Amirov, even when he’s healthy and playing third or fourth line, isn’t going to get big minutes, because the team and the coach want that top-heavy, top-two lines to play most of the game. They have to, if they want to win. They aren’t the AHL, they aren’t a development league and they don’t wink into existence only for the brief moment that one prospect is playing. Twenty-year-old Amirov has to take Kulemin’s job. Which he has about as much chance at this season as he does taking Fulemin’s job.
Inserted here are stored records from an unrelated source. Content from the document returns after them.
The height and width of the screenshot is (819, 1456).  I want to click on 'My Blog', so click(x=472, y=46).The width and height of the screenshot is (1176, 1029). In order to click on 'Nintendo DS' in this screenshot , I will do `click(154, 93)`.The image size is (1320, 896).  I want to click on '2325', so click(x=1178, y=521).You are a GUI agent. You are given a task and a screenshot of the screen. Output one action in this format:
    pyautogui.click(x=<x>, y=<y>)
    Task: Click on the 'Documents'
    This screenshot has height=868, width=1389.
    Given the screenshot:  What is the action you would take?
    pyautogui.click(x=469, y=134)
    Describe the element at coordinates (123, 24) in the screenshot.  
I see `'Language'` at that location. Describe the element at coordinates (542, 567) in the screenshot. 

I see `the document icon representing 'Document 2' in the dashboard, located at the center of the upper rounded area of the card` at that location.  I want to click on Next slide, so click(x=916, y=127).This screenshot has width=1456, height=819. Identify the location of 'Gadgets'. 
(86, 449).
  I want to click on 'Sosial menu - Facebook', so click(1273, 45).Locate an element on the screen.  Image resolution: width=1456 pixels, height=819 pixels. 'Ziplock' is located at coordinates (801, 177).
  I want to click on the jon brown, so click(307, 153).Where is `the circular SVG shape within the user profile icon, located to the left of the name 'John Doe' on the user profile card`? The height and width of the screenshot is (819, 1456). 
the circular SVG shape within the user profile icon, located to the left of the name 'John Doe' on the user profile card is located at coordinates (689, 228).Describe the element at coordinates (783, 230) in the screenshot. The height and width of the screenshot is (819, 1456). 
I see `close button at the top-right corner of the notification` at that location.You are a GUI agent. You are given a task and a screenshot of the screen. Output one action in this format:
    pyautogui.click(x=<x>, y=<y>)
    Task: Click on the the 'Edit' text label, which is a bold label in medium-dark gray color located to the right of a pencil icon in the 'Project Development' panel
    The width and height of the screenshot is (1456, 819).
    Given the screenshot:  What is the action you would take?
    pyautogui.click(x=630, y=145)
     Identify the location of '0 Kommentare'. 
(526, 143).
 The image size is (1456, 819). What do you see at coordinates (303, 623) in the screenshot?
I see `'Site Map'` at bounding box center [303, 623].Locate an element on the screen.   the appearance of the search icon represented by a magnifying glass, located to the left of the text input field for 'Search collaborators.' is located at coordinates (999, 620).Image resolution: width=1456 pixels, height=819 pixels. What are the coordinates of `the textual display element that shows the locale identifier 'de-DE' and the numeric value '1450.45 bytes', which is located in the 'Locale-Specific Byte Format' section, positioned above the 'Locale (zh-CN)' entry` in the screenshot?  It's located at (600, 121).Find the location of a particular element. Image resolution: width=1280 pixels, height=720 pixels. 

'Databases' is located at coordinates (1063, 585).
This picture tells the story:
Happy Amirov (#27) smiling up at the dour old men above him, the grim and determined 30+ crowd who are going to carry Salavat Yulaev as far as they can.
The KHL is unlike the NHL in this way. Sure, there’s hot young players there, and a glance to the right on that picture shows you the defenceman filling in for Shakir Mukhamadullin, who was busy getting on a new flight back from the WJC (after getting kicked off the first one) and couldn’t make this game. Mukhamadullin, not hampered by injury, has played all year, and at 19, looks to have taken a step.
Another way the KHL is not like the NHL is that they aren’t limping through the first third of their season. They’re roaring through the back third. The trade deadline has passed, the teams are pushing for playoff spots and they’ve already played 45 games. They have an Olympics to go to, and in less than three weeks, they will go on a month-long break.
When they come back in late February, they have a week to play before playoffs start. They’ve done this before. They know how this schedule goes, and the fact is playoff teams need to get their house in order before the break, not try to come out hot in that final week.
Progress in hockey is often not a straight line. Amirov is not a bust, and this isn’t an evil plot by the evil KHL team of evil who don’t realize that the Leafs are all that matters. He’s a kid, he’s been hurt — the extent to which we don’t really know — and he’s not going to put Salavat Yulaev over the top. This isn’t his year. But that break coming up is not going to hurt him. If he’s struggling with building on his basic game, and he seems to be, some skill development is not going to go amiss. The VHL does not have an Olympic break, so Amirov might play there, and that won’t be a demotion, it will be an opportunity.
Amirov’s trouble is that he has a game that will look familiar to watchers of Mitch Marner, but he’s not at Marner’s level of playmaking. He needs to shoot, and he needs, frankly, to shoot smarter. Reports say he’s taken some strides this year, but at the WJC last year, where he could get away with junior habits, he floated back to the blue line from the left circle too much. He wants to fade in and out of the peripheral vision of the defenders, but he ended up just fading out of the play. His game is there, the work needs to be done to build on what he has.
The coach of Salavat Yulaev is Tomi Lämsä, a man hired specifically to bring Finnish systems and teamwork to a team that can’t buy its way to a championship in the KHL like SKA or CSKA can. They can’t just rely on having the better forward line on the ice at all times. There’s no indication he doesn’t “like” Amirov, or is holding him back out of some philosophy of not playing young players. He just needs to make the best team he can out of who he has every night. Even when they play the bad teams, he has to push the team.
Let’s see how Amirov does from now to the break at the end of this month, and then remember to check in on him after, to see how he used that time. But this is real hockey, not a development league, and if you want ice time, you have to make it impossible not to have it given to you.